▸ **What the exercise asks**
Write out the whole listing exactly as it is written below.

▸ **Data to process**
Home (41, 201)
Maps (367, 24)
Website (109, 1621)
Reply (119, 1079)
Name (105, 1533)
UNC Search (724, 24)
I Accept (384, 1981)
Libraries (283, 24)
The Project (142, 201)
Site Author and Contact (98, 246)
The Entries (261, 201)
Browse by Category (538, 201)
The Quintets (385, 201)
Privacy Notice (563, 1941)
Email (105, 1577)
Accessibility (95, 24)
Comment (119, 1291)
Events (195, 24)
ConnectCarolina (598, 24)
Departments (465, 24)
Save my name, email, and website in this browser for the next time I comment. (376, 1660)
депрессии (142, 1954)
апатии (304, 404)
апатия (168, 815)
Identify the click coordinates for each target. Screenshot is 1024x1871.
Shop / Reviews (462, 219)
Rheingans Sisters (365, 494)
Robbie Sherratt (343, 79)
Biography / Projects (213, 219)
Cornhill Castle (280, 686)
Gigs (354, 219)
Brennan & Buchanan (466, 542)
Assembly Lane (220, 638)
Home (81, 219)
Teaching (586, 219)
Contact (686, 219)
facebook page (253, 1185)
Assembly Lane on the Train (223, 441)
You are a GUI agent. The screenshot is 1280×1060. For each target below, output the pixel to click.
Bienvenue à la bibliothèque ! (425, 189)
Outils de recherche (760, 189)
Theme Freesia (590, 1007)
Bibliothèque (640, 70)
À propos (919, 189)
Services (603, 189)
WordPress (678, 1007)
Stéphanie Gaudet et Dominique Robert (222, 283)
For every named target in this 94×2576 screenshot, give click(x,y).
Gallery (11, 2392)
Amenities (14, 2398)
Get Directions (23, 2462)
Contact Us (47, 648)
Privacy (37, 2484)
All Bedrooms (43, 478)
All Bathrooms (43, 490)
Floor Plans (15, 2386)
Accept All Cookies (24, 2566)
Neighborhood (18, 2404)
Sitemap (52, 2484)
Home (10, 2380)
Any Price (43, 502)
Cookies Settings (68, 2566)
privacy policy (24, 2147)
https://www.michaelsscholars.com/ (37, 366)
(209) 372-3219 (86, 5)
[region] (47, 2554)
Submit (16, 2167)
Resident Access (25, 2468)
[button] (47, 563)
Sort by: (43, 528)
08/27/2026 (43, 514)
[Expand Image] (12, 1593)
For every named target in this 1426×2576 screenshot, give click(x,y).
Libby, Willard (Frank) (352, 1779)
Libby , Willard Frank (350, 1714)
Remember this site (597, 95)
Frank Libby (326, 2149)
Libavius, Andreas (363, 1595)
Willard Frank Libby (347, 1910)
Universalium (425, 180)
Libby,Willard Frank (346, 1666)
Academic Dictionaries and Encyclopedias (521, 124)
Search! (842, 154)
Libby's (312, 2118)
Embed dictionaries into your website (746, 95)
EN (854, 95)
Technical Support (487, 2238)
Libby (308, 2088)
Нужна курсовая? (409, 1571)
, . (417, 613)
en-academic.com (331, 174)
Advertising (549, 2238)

▸ **Task result**
Home (41, 201)
Maps (367, 24)
Website (109, 1621)
Reply (119, 1079)
Name (105, 1533)
UNC Search (724, 24)
I Accept (384, 1981)
Libraries (283, 24)
The Project (142, 201)
Site Author and Contact (98, 246)
The Entries (261, 201)
Browse by Category (538, 201)
The Quintets (385, 201)
Privacy Notice (563, 1941)
Email (105, 1577)
Accessibility (95, 24)
Comment (119, 1291)
Events (195, 24)
ConnectCarolina (598, 24)
Departments (465, 24)
Save my name, email, and website in this browser for the next time I comment. (376, 1660)
депрессии (142, 1954)
апатии (304, 404)
апатия (168, 815)
Identify the click coordinates for each target. Screenshot is 1024x1871.
Shop / Reviews (462, 219)
Rheingans Sisters (365, 494)
Robbie Sherratt (343, 79)
Biography / Projects (213, 219)
Cornhill Castle (280, 686)
Gigs (354, 219)
Brennan & Buchanan (466, 542)
Assembly Lane (220, 638)
Home (81, 219)
Teaching (586, 219)
Contact (686, 219)
facebook page (253, 1185)
Assembly Lane on the Train (223, 441)
You are a GUI agent. The screenshot is 1280×1060. For each target below, output the pixel to click.
Bienvenue à la bibliothèque ! (425, 189)
Outils de recherche (760, 189)
Theme Freesia (590, 1007)
Bibliothèque (640, 70)
À propos (919, 189)
Services (603, 189)
WordPress (678, 1007)
Stéphanie Gaudet et Dominique Robert (222, 283)
For every named target in this 94×2576 screenshot, give click(x,y).
Gallery (11, 2392)
Amenities (14, 2398)
Get Directions (23, 2462)
Contact Us (47, 648)
Privacy (37, 2484)
All Bedrooms (43, 478)
All Bathrooms (43, 490)
Floor Plans (15, 2386)
Accept All Cookies (24, 2566)
Neighborhood (18, 2404)
Sitemap (52, 2484)
Home (10, 2380)
Any Price (43, 502)
Cookies Settings (68, 2566)
privacy policy (24, 2147)
https://www.michaelsscholars.com/ (37, 366)
(209) 372-3219 (86, 5)
[region] (47, 2554)
Submit (16, 2167)
Resident Access (25, 2468)
[button] (47, 563)
Sort by: (43, 528)
08/27/2026 (43, 514)
[Expand Image] (12, 1593)
For every named target in this 1426×2576 screenshot, give click(x,y).
Libby, Willard (Frank) (352, 1779)
Libby , Willard Frank (350, 1714)
Remember this site (597, 95)
Frank Libby (326, 2149)
Libavius, Andreas (363, 1595)
Willard Frank Libby (347, 1910)
Universalium (425, 180)
Libby,Willard Frank (346, 1666)
Academic Dictionaries and Encyclopedias (521, 124)
Search! (842, 154)
Libby's (312, 2118)
Embed dictionaries into your website (746, 95)
EN (854, 95)
Technical Support (487, 2238)
Libby (308, 2088)
Нужна курсовая? (409, 1571)
, . (417, 613)
en-academic.com (331, 174)
Advertising (549, 2238)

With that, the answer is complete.